Skin wound healing on mice with various TR3/Nur77 activities. A) Macroscopic images of skin wounds (representative of 10 mice/group). B) Average percentage of wound area related to day 0 (n = 10, P < 0.05). C) Re-epithelialization analysis (n = 4, P < 0.05). D) Dermal closure analysis (n = 4, P < 0.05). E) Immunostaining of wound tissues obtained from the transgenic mice with various TR3/Nur77 activity.

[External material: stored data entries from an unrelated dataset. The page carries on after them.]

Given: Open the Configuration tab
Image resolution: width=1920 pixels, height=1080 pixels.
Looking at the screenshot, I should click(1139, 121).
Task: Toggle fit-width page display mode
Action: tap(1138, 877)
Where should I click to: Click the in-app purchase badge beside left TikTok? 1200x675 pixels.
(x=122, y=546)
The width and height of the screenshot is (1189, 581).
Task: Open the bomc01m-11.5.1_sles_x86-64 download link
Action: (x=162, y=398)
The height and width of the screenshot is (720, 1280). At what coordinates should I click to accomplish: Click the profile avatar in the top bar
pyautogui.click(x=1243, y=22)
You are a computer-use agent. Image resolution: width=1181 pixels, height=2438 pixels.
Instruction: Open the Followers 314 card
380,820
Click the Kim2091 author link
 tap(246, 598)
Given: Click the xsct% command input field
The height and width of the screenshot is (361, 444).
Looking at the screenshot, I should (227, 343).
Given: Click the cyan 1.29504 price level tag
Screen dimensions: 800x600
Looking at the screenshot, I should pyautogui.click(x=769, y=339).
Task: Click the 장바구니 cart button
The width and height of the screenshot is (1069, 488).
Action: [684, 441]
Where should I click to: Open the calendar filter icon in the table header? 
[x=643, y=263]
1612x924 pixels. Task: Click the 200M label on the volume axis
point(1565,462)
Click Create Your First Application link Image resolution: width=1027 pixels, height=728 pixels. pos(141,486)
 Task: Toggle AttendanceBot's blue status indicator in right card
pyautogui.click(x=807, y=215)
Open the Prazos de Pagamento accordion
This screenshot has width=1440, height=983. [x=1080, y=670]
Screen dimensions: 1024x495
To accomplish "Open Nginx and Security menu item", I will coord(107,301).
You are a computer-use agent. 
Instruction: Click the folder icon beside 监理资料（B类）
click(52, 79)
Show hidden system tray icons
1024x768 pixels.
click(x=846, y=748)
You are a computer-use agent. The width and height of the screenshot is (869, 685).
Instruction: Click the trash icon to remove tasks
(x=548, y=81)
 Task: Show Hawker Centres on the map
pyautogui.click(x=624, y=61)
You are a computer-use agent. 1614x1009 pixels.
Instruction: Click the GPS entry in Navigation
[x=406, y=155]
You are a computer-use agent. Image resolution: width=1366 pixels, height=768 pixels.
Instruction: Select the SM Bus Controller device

F) Quantitative measurement of vessel number and vessel density from images in E (n = 20 views, P < 0.001).

Integrin β4 as a downstream target of TR3 in cell migration but not proliferation

It is well known that integrin β4 plays an important role in angiogenesis [review by Giancotti (13)]. Murgia et al. reported that mice lacking the entire β4 cytoplasmic domain die at birth as a result of extensive epidermal blistering (14). However, mice carrying a targeted deletion of the β4 signaling domain can survive, in which VEGF-A- and bFGF-induced angiogenesis is defective (15). We examined whether TR3 regulates the expression of integrin β4. RNA were isolated from HUVECs that were transduced with retrovirus expressing LacZ as control or TR3 sense cDNA and subjected to real-time RT-PCR. Overexpression of TR3 increased the RNA level of integrin β4 about 4-fold (Fig. 4A, P < 0.001). We further confirm the protein expression of integrin β4 with immunoblotting. HUVECs were transduced with LacZ as a control, TR3 sense cDNA, TR3 antisense DNA, or TR3 shRNA. Expression of integrin β4 proteins was upregulated by overexpression of TR3 cDNA but was decreased by expressing TR3 antisense DNA or shRNA (Fig. 4B).

Figure 4.

Figure 4.

Regulation of integrin β4 by TR3/Nur77. A) HUVECs were transduced without (H) or with LacZ as control, TR3 full-length cDNA. RNA were isolated and subjected to real-time RT-PCR with integrin β4-specific primers (n = 2 for real-time PCR, P < 0.001). B) Cellular extracts from HUVECs that were transduced with LacZ as control, TR3 full-length cDNA, TR3 antisense DNA, or TR3 shRNA were immunoblotted with antibodies against integrin β4 (left top panel) and β-actin for protein equal loading control (left bottom panel). Quantitative measurement of integrin β4 expression (right panel). Experiments were repeated 3 times.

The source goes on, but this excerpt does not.